“Inner space and outer space are similar, aren’t they really? You’re never going to get to the edge of the universe in a spaceship. You might as well try going on a bus. You can only go there in your head.” This is a quote from David Hockney in ‘Spring Cannot Be Cancelled‘ by David Hockney and Martin Gayford. It’s a beautiful book. Full of thought-provoking insights and recent artwork by Hockney painted in Normandy mainly during the pandemic. I read it last month while in the Yorkshire Dales [see ‘Walking the hills‘ on April 13th 2022]. Hockney writes about his need to paint. He finds it utterly absorbing and endlessly sustaining.

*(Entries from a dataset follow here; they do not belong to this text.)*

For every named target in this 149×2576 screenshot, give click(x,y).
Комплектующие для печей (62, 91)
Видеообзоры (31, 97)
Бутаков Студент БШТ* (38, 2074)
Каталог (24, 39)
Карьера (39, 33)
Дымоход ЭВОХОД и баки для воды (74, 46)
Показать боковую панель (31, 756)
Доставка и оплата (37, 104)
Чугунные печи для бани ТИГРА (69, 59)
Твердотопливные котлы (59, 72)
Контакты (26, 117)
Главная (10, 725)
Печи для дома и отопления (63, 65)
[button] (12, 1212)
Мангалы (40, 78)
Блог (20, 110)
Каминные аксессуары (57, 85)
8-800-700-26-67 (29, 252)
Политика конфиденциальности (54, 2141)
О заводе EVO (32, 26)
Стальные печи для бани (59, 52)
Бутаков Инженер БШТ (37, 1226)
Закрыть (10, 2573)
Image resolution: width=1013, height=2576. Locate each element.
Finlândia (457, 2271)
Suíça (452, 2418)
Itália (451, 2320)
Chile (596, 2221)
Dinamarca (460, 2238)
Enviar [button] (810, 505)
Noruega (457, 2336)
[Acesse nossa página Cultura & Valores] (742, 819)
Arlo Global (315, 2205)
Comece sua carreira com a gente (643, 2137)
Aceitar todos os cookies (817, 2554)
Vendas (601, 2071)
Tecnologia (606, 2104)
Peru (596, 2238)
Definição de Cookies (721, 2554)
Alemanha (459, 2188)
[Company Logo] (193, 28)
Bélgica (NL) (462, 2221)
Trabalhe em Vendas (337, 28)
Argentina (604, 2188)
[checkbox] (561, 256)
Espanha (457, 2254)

Gayford compares this need and experience to the work of American psychologist, Mihaly Csiksczentmihalyi [see ‘Slow-motion multi-tasking leads to productive research‘ on September 19, 2018] who wrote about concentration so intense that there is no spare capacity to think about anything else, your self-consciousness disappears and you lose your sense of time leading to a deep sense of happiness and well-being. I cannot paint but I can achieve something approaching a similiar state when I am writing.
Source:
Martin Gayford and David Hockney, Spring cannot be cancelled – David Hockney in Normandy, London: Thames & Hudson, 2021.